▽

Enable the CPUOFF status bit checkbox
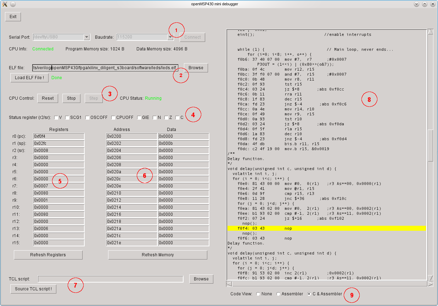This screenshot has height=306, width=438. (x=113, y=118)
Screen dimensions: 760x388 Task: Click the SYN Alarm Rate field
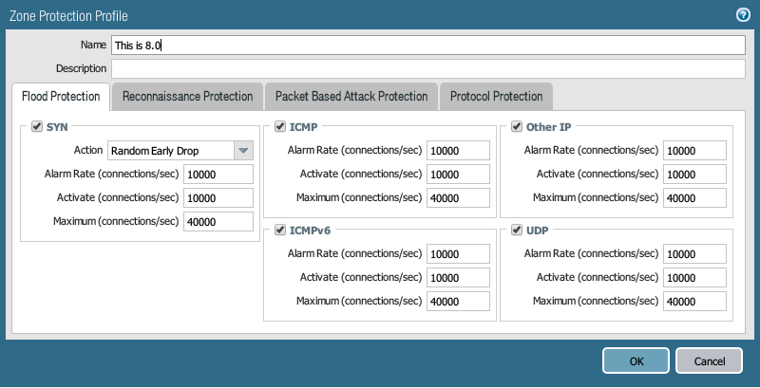219,174
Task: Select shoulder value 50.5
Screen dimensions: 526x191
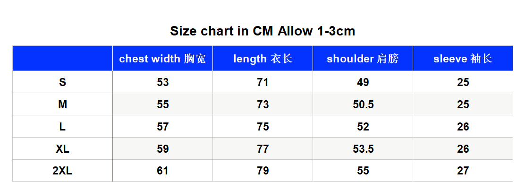Action: 363,104
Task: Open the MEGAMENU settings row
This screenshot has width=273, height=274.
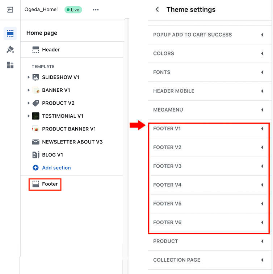Action: (209, 110)
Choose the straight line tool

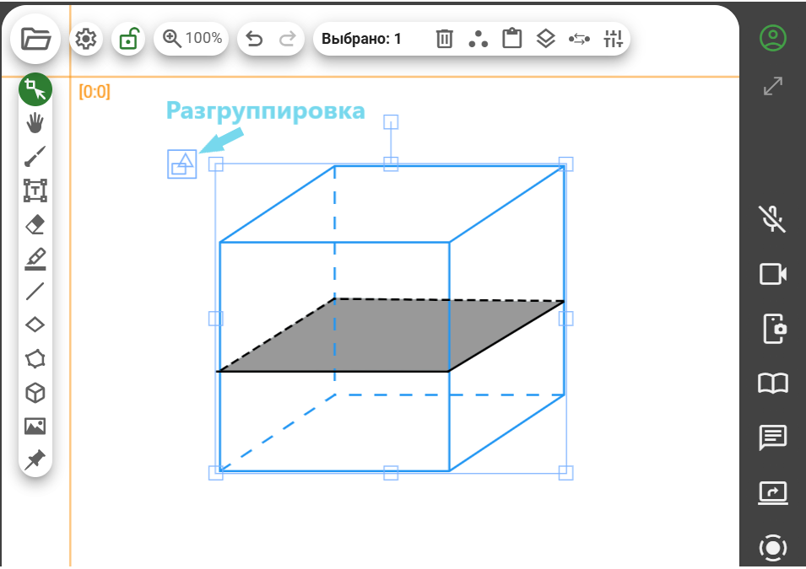click(x=35, y=292)
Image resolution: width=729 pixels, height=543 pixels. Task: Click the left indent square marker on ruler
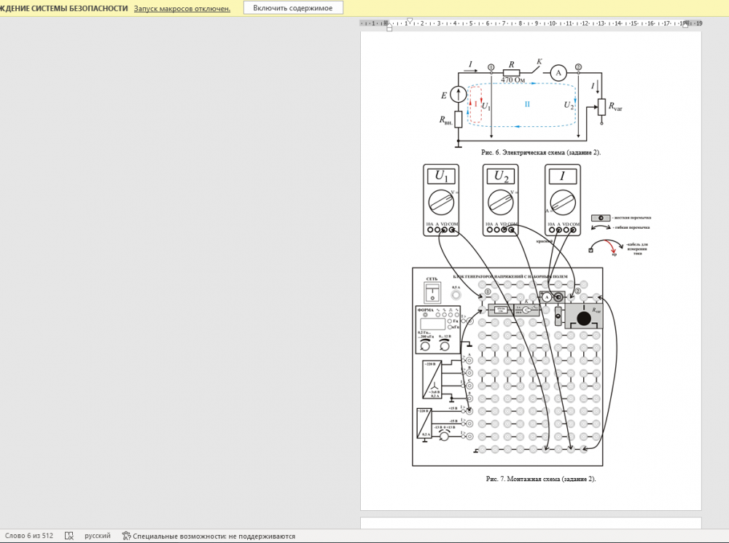(389, 28)
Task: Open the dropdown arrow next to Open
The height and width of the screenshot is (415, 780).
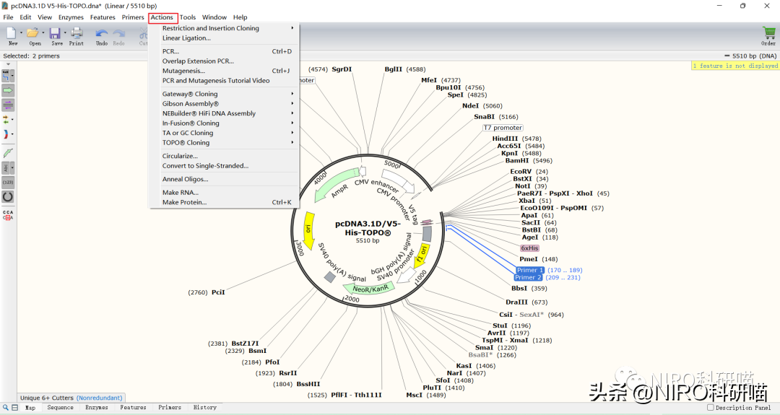Action: [x=43, y=33]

△

— DIRECTIONS FOR THIS TASK —
Rewrite every line of text in the records above as a JSON list of strings, one string per line, skipping blank lines and leaving out the pictures.

— ANSWER FOR THIS EXERCISE —
[
  "Enable the CPUOFF status bit checkbox",
  "This screenshot has height=306, width=438. (x=113, y=118)",
  "Screen dimensions: 760x388 Task: Click the SYN Alarm Rate field",
  "219,174",
  "Task: Select shoulder value 50.5",
  "Screen dimensions: 526x191",
  "Action: 363,104",
  "Task: Open the MEGAMENU settings row",
  "This screenshot has width=273, height=274.",
  "Action: (209, 110)",
  "Choose the straight line tool",
  "click(x=35, y=292)",
  "Image resolution: width=729 pixels, height=543 pixels. Task: Click the left indent square marker on ruler",
  "(389, 28)",
  "Task: Open the dropdown arrow next to Open",
  "The height and width of the screenshot is (415, 780).",
  "Action: [x=43, y=33]"
]